§ **AVAILABLE DATA**:

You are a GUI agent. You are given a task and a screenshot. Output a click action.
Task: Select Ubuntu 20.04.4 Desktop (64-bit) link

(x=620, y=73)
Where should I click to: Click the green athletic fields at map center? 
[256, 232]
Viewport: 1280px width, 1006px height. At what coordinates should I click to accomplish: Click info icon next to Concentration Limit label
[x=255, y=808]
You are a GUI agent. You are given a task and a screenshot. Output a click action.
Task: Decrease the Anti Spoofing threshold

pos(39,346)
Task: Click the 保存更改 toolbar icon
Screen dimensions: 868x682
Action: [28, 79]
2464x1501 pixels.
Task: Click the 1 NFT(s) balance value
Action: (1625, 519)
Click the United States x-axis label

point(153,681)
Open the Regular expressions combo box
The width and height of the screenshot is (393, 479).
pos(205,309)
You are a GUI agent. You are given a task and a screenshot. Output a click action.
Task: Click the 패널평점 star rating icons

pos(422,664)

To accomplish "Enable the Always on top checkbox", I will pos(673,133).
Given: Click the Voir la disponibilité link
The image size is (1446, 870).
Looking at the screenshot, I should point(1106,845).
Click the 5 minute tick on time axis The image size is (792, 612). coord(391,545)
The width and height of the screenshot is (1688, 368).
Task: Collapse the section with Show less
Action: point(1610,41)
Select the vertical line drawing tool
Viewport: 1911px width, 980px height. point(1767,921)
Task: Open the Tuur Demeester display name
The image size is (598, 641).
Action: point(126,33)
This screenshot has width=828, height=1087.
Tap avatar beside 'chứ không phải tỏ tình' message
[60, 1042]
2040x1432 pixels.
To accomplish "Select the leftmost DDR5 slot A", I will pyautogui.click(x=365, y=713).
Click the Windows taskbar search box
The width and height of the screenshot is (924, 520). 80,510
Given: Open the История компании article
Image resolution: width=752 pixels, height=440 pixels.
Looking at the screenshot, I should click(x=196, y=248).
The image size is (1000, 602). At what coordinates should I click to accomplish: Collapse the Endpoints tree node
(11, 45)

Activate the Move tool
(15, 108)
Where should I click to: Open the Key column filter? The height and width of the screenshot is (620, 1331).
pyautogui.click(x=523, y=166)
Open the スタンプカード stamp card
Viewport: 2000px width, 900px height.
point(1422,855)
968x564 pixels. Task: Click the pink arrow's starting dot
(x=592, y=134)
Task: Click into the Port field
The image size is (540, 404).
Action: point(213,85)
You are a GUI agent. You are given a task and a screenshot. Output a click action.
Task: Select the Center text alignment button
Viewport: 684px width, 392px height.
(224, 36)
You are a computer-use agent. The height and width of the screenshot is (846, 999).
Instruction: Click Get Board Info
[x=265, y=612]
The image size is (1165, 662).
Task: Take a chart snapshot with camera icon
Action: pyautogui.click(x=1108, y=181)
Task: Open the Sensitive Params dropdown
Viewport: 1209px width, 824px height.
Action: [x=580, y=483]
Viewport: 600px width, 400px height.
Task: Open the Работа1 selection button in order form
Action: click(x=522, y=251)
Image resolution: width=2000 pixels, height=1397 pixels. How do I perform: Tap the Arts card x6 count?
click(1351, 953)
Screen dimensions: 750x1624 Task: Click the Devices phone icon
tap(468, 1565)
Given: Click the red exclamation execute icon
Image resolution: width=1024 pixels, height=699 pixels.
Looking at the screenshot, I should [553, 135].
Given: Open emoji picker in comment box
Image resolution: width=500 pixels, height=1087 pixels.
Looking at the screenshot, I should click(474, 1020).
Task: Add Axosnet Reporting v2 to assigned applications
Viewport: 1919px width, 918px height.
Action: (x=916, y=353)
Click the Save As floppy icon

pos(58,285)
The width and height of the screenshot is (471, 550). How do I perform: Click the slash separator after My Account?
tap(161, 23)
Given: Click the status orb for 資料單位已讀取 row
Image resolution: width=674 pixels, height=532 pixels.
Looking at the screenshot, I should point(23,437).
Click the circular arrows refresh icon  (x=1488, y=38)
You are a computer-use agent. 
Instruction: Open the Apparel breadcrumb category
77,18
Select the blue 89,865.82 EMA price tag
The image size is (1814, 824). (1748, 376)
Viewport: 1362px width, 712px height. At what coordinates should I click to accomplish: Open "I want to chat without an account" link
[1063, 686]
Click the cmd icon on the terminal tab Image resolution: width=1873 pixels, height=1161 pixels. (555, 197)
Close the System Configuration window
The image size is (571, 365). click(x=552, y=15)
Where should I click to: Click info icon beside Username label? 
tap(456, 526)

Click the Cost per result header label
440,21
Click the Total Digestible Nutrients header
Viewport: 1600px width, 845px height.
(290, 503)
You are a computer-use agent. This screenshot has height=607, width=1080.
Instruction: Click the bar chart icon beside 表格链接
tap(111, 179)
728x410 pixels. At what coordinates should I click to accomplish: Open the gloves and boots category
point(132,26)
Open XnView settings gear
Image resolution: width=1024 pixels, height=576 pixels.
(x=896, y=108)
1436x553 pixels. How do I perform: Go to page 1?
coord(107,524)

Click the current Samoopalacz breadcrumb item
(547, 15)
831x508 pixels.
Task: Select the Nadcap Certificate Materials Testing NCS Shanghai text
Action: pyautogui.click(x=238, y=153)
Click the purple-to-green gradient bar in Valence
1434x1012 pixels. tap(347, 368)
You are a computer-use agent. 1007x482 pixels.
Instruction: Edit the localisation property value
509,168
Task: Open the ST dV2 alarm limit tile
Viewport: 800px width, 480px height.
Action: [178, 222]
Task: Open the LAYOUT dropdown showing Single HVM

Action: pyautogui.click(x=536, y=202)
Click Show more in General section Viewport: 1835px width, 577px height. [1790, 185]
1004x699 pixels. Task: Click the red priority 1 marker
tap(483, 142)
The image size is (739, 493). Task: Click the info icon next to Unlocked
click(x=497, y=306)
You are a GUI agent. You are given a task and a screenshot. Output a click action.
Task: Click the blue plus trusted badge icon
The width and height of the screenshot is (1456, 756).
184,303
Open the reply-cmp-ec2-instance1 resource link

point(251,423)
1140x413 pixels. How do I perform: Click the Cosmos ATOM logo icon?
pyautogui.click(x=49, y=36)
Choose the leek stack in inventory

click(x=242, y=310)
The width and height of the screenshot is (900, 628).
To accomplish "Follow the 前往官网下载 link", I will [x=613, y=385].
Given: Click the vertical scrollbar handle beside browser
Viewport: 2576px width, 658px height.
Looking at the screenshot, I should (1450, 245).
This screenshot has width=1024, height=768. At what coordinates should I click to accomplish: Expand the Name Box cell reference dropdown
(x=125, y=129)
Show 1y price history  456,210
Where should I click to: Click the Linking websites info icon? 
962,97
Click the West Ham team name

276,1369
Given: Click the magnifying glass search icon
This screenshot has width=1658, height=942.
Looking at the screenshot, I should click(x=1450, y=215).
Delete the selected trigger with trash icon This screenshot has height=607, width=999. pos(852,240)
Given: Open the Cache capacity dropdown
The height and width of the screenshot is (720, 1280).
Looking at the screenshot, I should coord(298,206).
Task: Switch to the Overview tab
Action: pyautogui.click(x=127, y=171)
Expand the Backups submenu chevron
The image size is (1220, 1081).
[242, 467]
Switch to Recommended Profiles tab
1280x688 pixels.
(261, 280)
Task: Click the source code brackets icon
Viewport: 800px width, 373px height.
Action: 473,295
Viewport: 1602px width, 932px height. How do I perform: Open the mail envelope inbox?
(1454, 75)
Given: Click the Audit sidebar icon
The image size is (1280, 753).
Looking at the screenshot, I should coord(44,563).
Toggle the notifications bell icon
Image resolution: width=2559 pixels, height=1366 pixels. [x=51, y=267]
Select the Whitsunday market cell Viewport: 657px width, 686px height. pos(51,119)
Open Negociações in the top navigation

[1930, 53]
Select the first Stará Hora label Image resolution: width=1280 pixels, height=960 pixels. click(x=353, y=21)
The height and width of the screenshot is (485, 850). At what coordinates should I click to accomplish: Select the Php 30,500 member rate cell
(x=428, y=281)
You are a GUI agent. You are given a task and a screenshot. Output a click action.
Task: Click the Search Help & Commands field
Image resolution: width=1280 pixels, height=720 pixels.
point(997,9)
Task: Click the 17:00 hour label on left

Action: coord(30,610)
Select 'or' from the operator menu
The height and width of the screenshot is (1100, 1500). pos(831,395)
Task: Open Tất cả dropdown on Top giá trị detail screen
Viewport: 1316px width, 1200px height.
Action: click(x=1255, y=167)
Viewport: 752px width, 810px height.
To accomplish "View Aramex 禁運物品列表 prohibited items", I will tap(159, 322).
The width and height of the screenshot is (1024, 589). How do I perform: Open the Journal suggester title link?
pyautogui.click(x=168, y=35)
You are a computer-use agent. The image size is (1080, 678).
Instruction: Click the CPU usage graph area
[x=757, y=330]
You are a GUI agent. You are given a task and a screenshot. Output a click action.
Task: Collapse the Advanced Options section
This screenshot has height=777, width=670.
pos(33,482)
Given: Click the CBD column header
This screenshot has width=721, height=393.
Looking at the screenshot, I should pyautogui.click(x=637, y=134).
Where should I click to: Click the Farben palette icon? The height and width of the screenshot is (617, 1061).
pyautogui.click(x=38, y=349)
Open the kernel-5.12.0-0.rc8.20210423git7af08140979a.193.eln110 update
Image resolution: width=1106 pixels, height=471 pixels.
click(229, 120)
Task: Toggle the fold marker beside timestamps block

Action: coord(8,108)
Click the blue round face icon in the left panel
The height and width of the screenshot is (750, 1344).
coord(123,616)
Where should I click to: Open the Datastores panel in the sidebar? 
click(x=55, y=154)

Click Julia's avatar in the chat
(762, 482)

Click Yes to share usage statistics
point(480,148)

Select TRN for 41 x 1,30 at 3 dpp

§ **TO DO**: Count every line of the entries that holds the string "computer". Please answer with the count alone.

§ **TASK RESPONSE**: 5